После «Стачки» Эйзенштейн ушел из театра Пролеткульта, и с ним ушли пять актеров, которые образовали единый в своем устремлении творческий коллектив. Мы работали очень дружно и спаянно. Один журналист, наблюдая за съемками, окрестил нас «железной пятеркой» Эйзенштейна. Мы ходили, как зебры, в полосатых футболках для того, чтобы быть хорошо распознаваемыми во время съемок огромных массовых сцен.
Мы ни от чего не отказывались и, если нужно, делали абсолютно все. Один раз даже самого Эйзенштейна положили в виде груза (как-никак около 80 кило) в коляску мотоцикла, чтобы не так трясло киноаппарат во время съемок с движения по гоночному треку. С неиссякаемой энергией — не боюсь сказать вдохновенно — работали Эйзенштейн и оператор Эдуард Тиссэ. Заражая всех окружающих и вовлекая в стремительный темп своего движения, они без устали носились по знаменитой одесской лестнице — 120 ступеней, находя все новые и новые выразительные возможности.
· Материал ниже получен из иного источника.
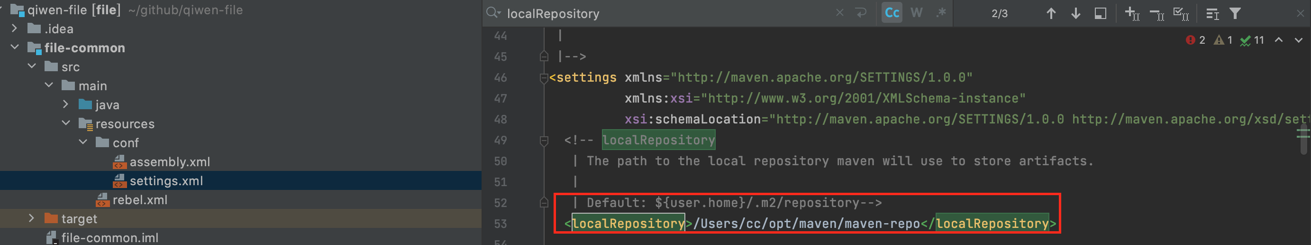Screen dimensions: 1311x245
Task: Go to previous search occurrence arrow
Action: (1051, 14)
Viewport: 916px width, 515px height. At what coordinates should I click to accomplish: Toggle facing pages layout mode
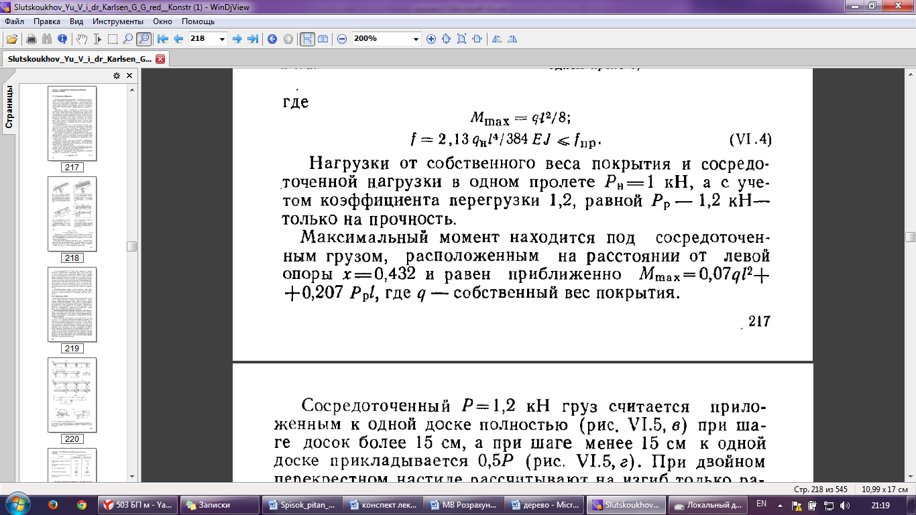click(x=323, y=39)
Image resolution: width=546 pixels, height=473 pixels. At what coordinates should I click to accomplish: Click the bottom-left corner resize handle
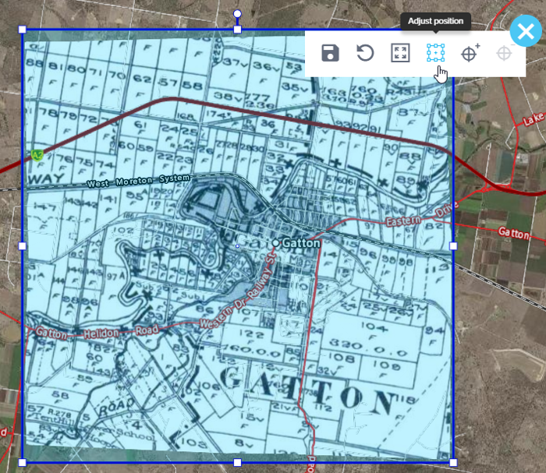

Впоследствии многие кинорежиссеры и операторы пытались использовать в своих фильмах каскад одесской лестницы. Но Эйзенштейн так полно обыграл все планы и ракурсы, настолько, если можно так выразиться, «облизал» киноаппаратом всю лестницу, что на долю его последователей не осталось буквально ничего. Можно было только повторять кадры Эйзенштейна или отказаться от своего замысла. Это умение использовать каждый материал до предела, до отказа — очень характерно для Эйзенштейна как мастера.
До революции наше кино занималось производством картин преимущественно салонно-бульварного пошиба. Существовала даже такая точка зрения, что не все можно снимать в кино, потому что, видите ли, не все фотогенично. Снимались поэтому лакированные крышки роялей, блестящие поверхности автомобилей, элегантные дамы и всякие аксессуары «изящной жизни».